## Dataset excerpts
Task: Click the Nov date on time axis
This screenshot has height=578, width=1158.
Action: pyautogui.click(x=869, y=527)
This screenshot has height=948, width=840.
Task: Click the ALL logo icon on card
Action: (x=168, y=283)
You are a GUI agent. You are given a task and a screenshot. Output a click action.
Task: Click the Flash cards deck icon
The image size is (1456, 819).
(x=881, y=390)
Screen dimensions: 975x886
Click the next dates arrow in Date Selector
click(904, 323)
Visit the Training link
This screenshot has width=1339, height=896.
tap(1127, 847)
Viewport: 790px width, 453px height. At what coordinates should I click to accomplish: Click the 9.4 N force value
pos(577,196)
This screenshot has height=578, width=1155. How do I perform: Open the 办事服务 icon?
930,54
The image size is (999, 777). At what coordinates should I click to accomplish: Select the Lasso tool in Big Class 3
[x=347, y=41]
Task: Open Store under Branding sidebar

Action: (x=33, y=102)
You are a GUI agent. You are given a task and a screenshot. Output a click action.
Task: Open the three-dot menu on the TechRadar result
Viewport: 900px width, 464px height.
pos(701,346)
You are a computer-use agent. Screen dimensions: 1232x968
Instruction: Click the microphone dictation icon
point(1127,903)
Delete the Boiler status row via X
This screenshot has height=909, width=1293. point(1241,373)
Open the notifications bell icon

## What you will do
Reproduce the full listing above verbatim, keeping every line in its original order.

## Task answer
Task: Click the Nov date on time axis
This screenshot has height=578, width=1158.
Action: pyautogui.click(x=869, y=527)
This screenshot has height=948, width=840.
Task: Click the ALL logo icon on card
Action: (x=168, y=283)
You are a GUI agent. You are given a task and a screenshot. Output a click action.
Task: Click the Flash cards deck icon
The image size is (1456, 819).
(x=881, y=390)
Screen dimensions: 975x886
Click the next dates arrow in Date Selector
click(904, 323)
Visit the Training link
This screenshot has width=1339, height=896.
tap(1127, 847)
Viewport: 790px width, 453px height. At what coordinates should I click to accomplish: Click the 9.4 N force value
pos(577,196)
This screenshot has height=578, width=1155. How do I perform: Open the 办事服务 icon?
930,54
The image size is (999, 777). At what coordinates should I click to accomplish: Select the Lasso tool in Big Class 3
[x=347, y=41]
Task: Open Store under Branding sidebar

Action: (x=33, y=102)
You are a GUI agent. You are given a task and a screenshot. Output a click action.
Task: Open the three-dot menu on the TechRadar result
Viewport: 900px width, 464px height.
pos(701,346)
You are a computer-use agent. Screen dimensions: 1232x968
Instruction: Click the microphone dictation icon
point(1127,903)
Delete the Boiler status row via X
This screenshot has height=909, width=1293. point(1241,373)
Open the notifications bell icon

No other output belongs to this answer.